In 1773, Anna Laetitia Barbauld, a popular poet of her time, walked into her friend’s workspace at the science department of the University and spotted a small caged-rodent that sat ready for the next day’s experiment. It was to be suffocated in the morning. Her friend was studying the effects of different airs on living things, specifically carbonic acid.
The following morning, when her friend walked in to get started on his experiments, he found a small note pinned to the mouse’s cage.
It was a poem, a petition from the mouse not to be killed, and it would fire up a heated debate across Europe on the worth of an animal's life. It started as such.
Oh, hear a pensive captive’s prayer,
For liberty that sighs,
And never let thine heart be shut
Against the prisoner’s cries!
For here forlorn and sad I sit,
Within the wiry grate,
And tremble at the approaching morn
Which brings impending fate.
It would be published by Barbauld, who was already a very talented author and hailed as one of the best in her time. But many would consider this to be her Magnum Opus, and for good reason. As this above second stanza shows, she specifically tried to put the reader in the shoes of the terrified mouse. The Mouse’s Petition seemed to be the first recorded incident of a human trying to see cruelty through the eyes of an animal, and it stirred something wonderful in everyone who read it, empathy.

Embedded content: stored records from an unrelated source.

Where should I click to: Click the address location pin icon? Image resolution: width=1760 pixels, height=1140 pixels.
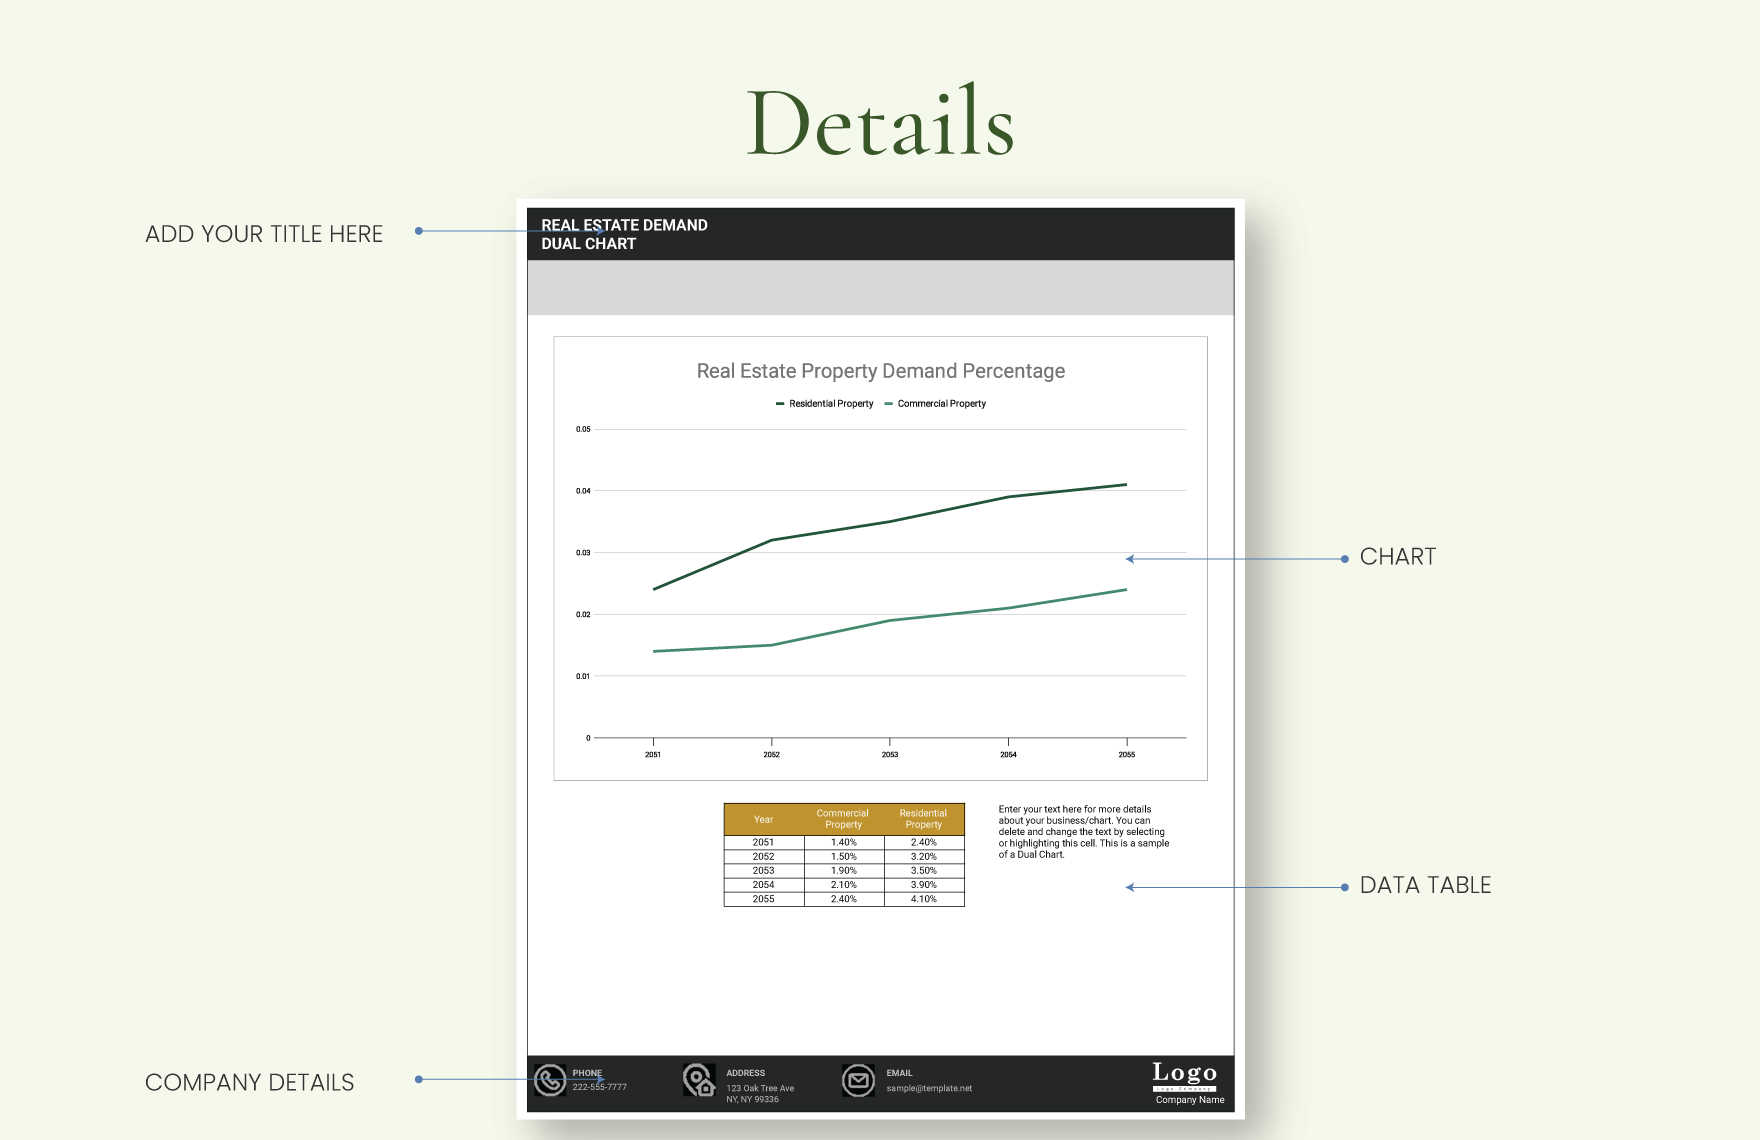click(698, 1081)
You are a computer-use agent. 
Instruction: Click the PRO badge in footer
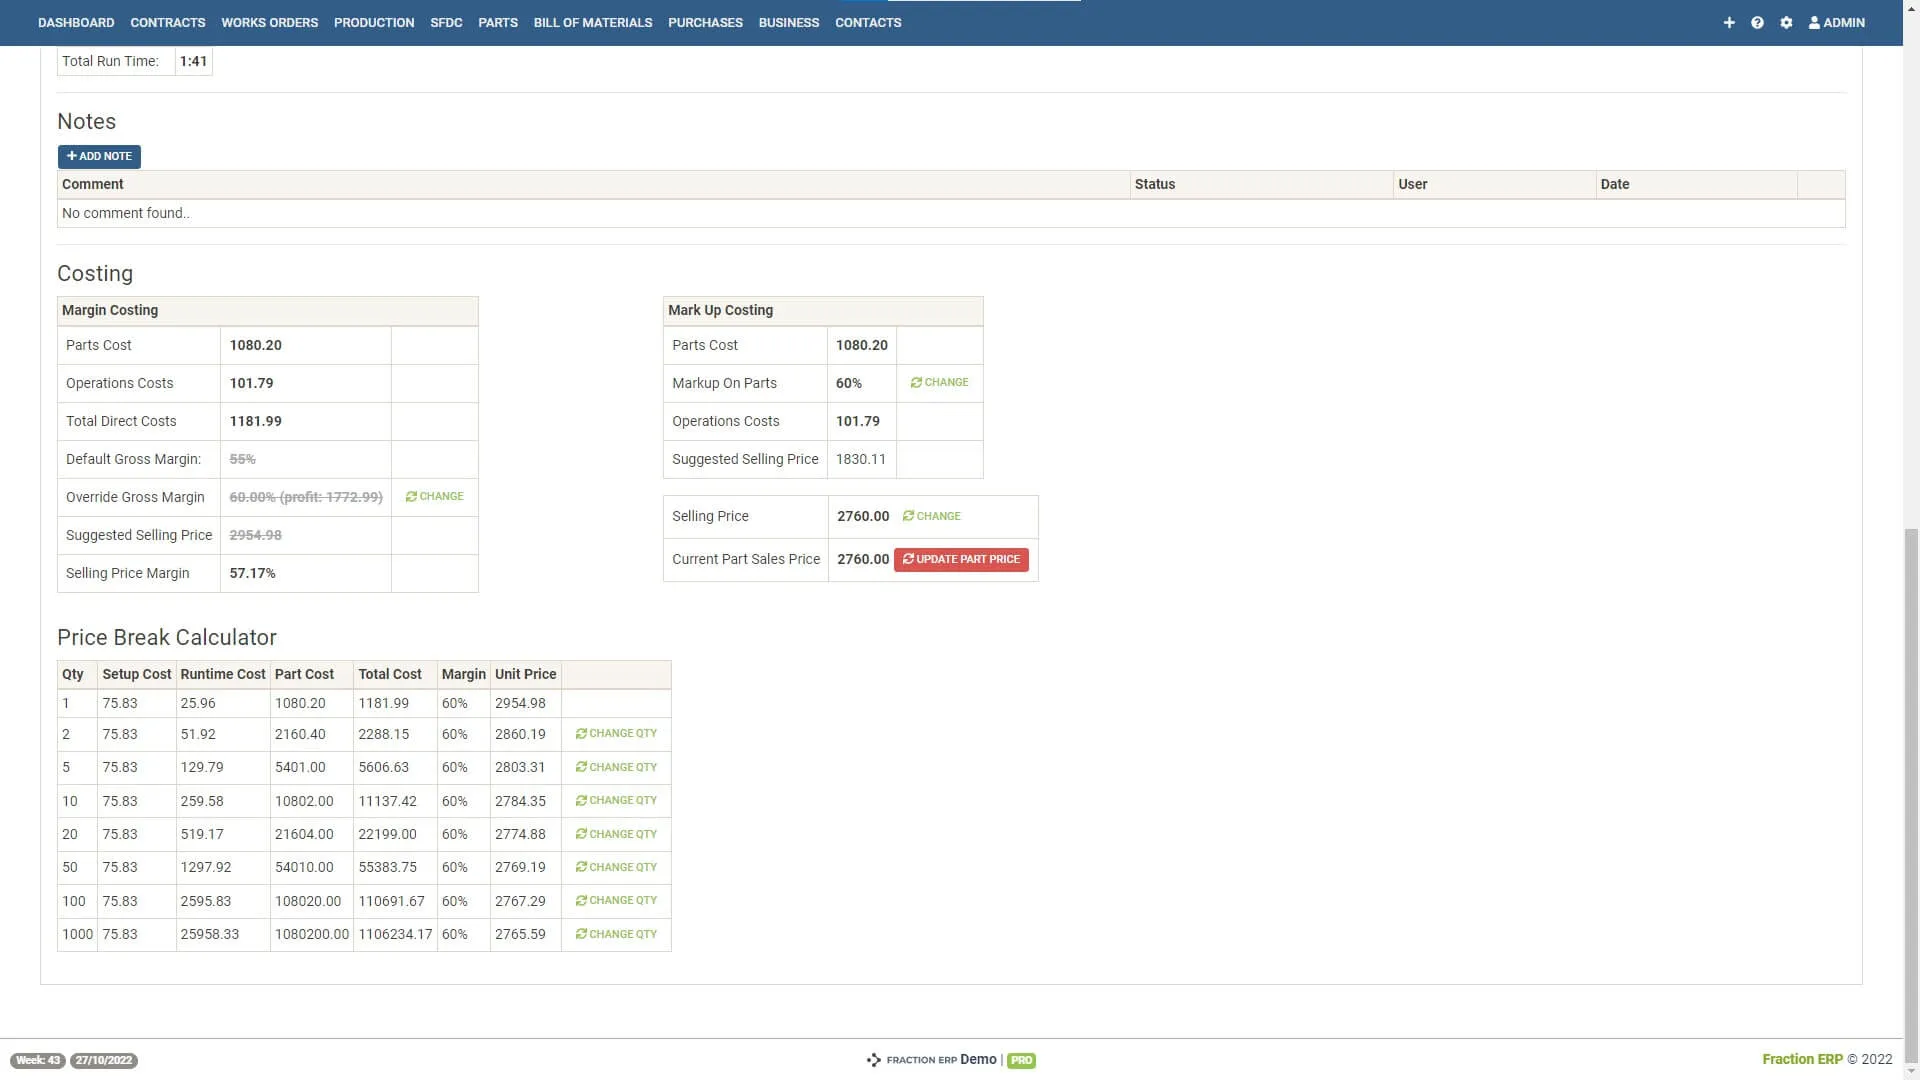(1021, 1060)
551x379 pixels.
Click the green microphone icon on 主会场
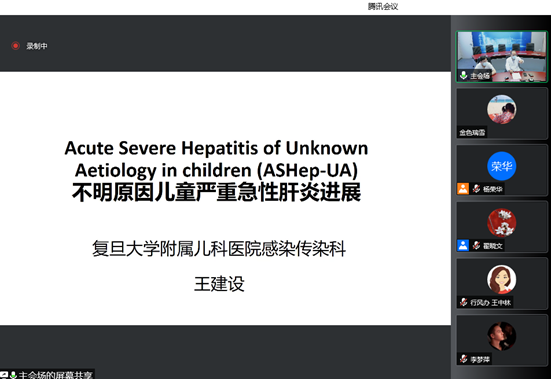tap(464, 75)
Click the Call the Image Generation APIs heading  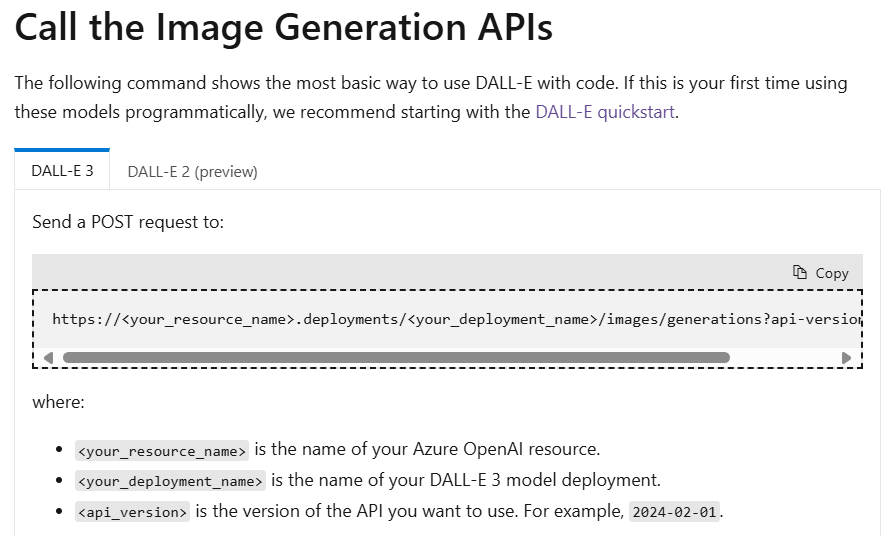coord(284,27)
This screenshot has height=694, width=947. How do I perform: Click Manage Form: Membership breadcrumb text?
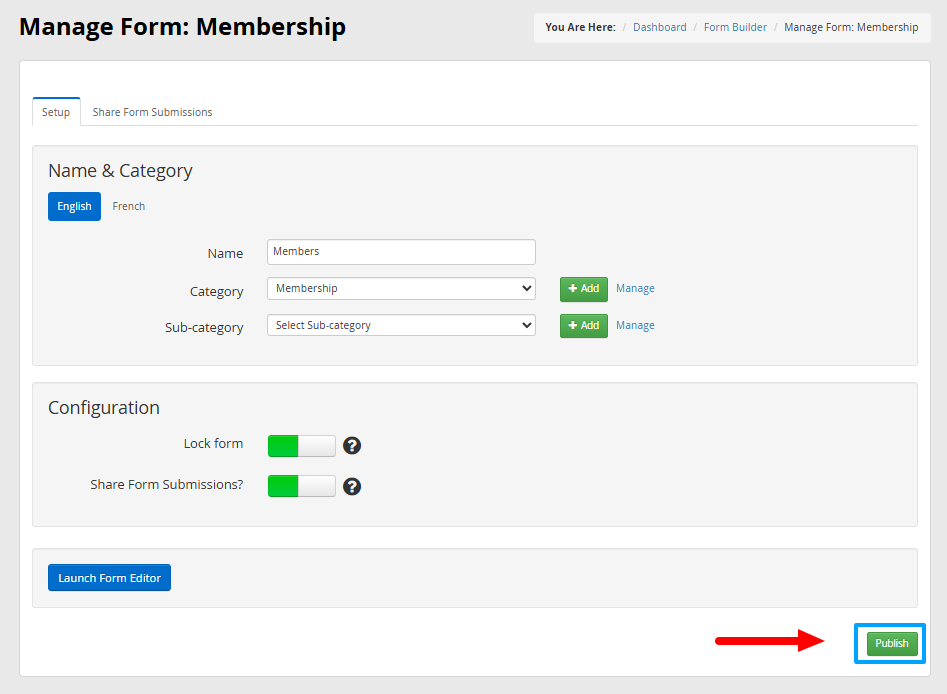point(851,27)
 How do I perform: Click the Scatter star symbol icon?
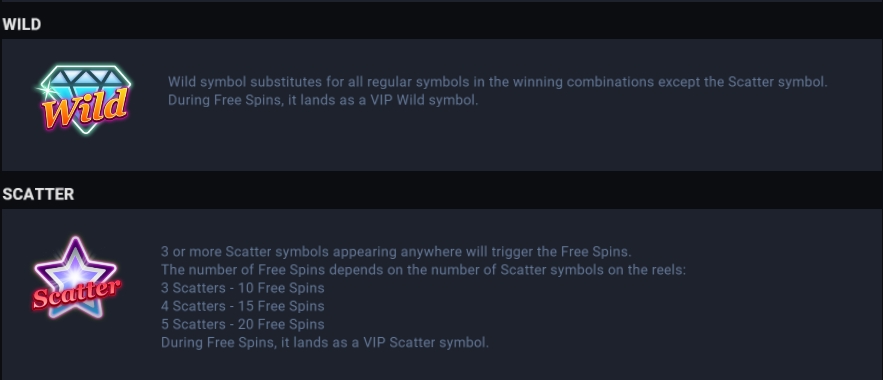(75, 278)
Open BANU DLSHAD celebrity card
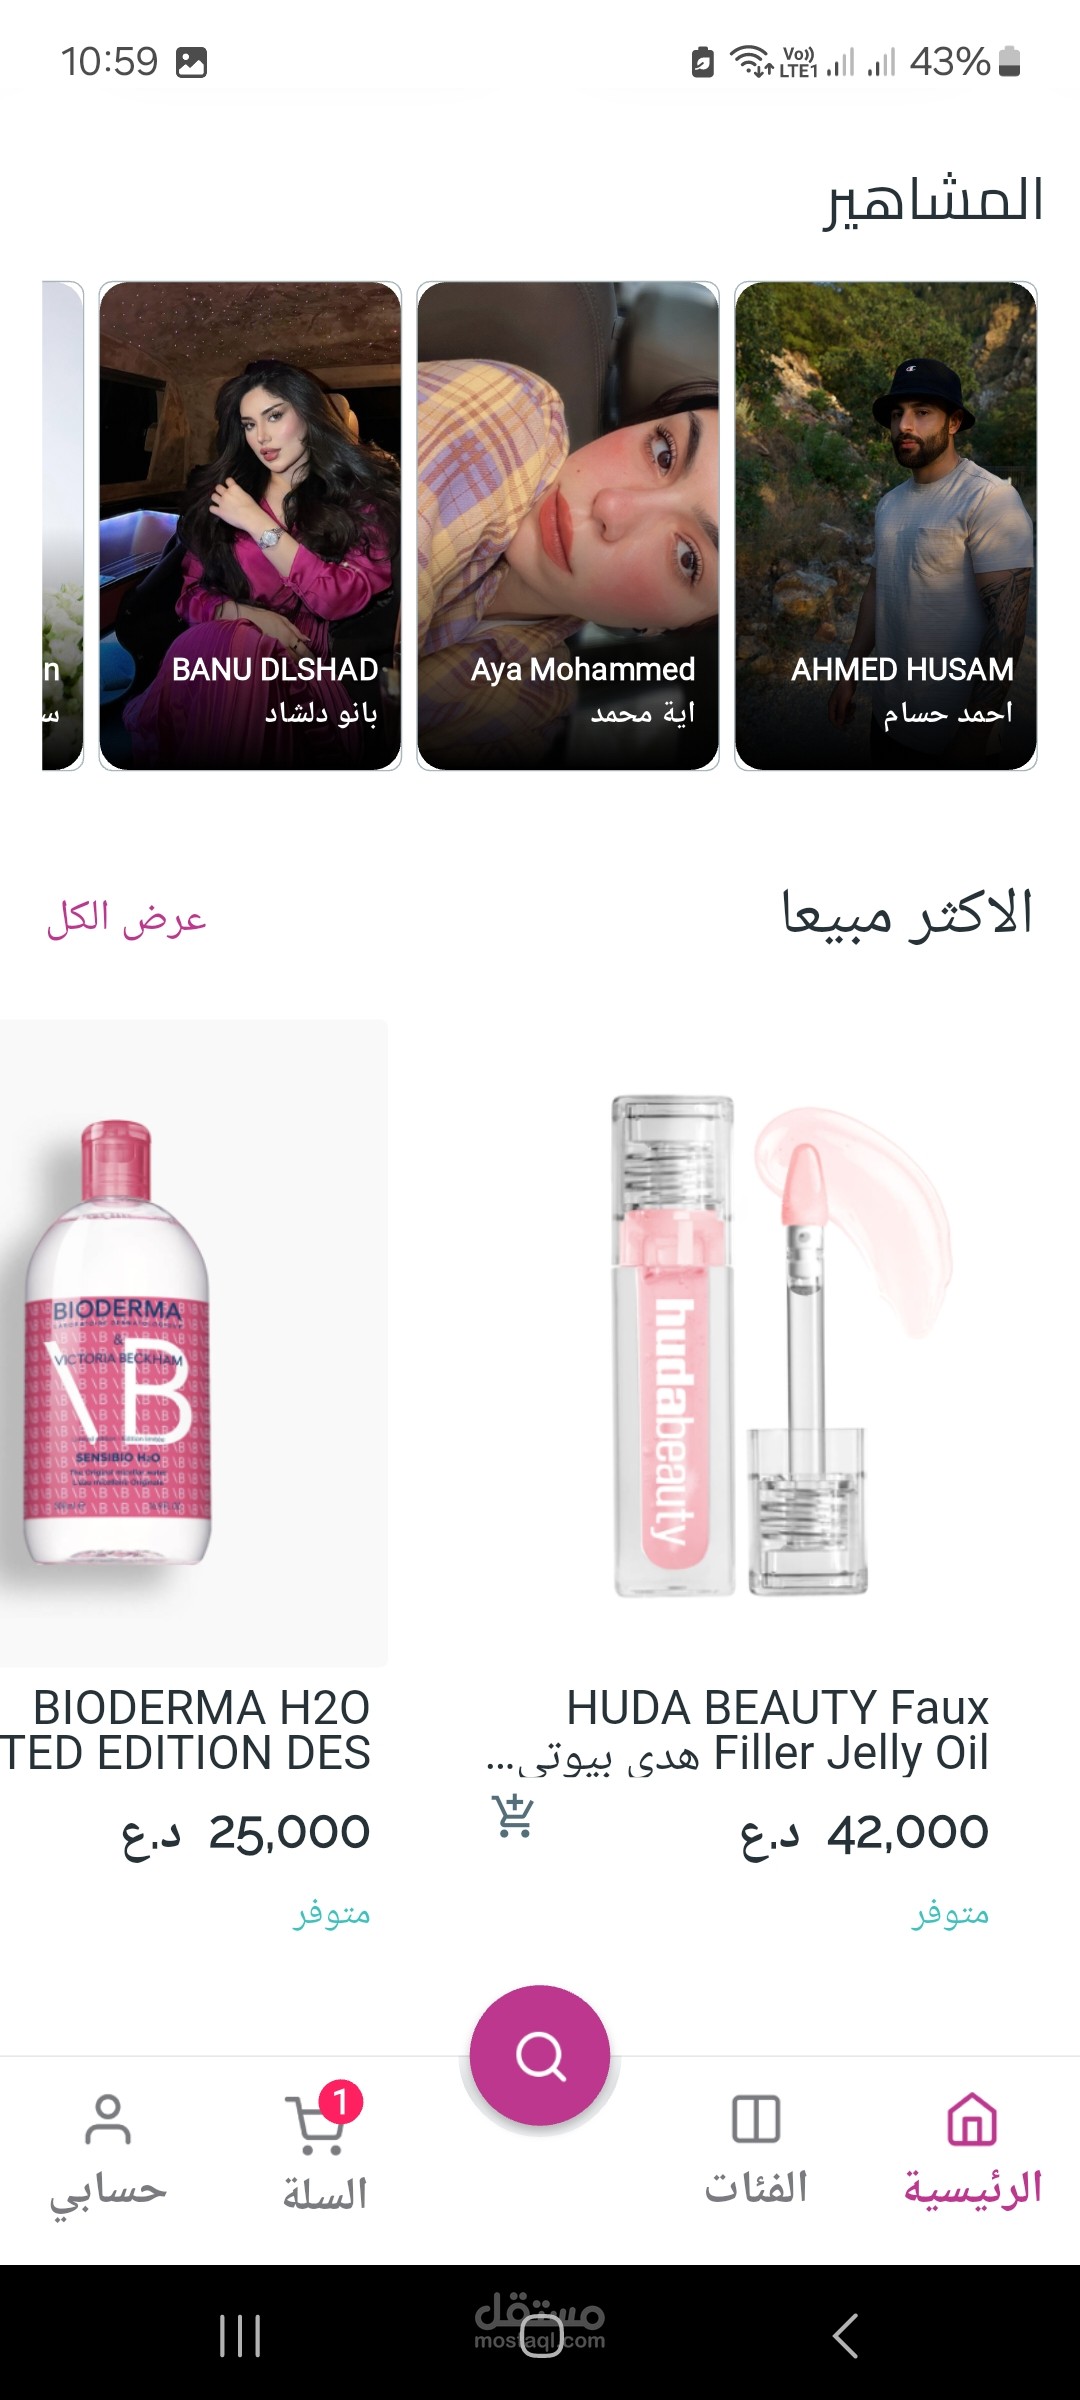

Oh, do not stain with guiltless blood
Thy hospitable hearth,
Nor triumph that thy wiles betrayed
A prize so little worth.
The goal of the poem was to push forward the ongoing debate that animals can feel as much as humans can. It further attacks the human ambition for scientific progress, and it reminds them of the ethical costs involved when leaving benevolence and understanding at the door. And the knowledge that what might be gained through these experiments, could still be a ‘prize of so little worth’.
Animal experimentation goes as far back as the Greeks, but it has only been well documented since the 19th century.
It stirred a wonderful sense of understanding in readers that animals experience pain, fear and dread as easily as humans. The poem managed to touch the hearts of the coldest of scientists and challenged the minds of all intellectuals.
The well-taught philosophic mind
To all compassion gives;
Casts round the world an equal eye,
And feels for all that lives.
Specifically, to address how all of these intelligent, sophisticated and learned men should be seeing the world. Also, in turn, to spotlight that their learning should give them the wisdom to understand that animals are not something to be trod on, but cherished - even something as tiny as a worm.
Beware, lest in the worm you crush,
A brother’s soul you find;
And tremble lest thy luckless hand
Dislodge a kindred mind.
So when unseen destruction lurks,
Which mice like men may share,
May some kind angel clear thy path,
And break the hidden snare.
And lastly, to remind all who put animals through such tortures, that they should remember that one day they might find themselves in a similar situation. But the mouse instead of finding glee in this thought hopes that an angel will come and free them before they die. The old saying ‘do unto others as you would have them do unto you’ is quite heavily implied.
So although today we fight for those near-extinct exotic beauties, or the colourful macaws of the rainforest, or even our dearest dog-best-friend we pull out from ditches. Long ago, our eyes were turned to the mouse and through those black-pearl eyes, we finally managed to see the world a little clearer.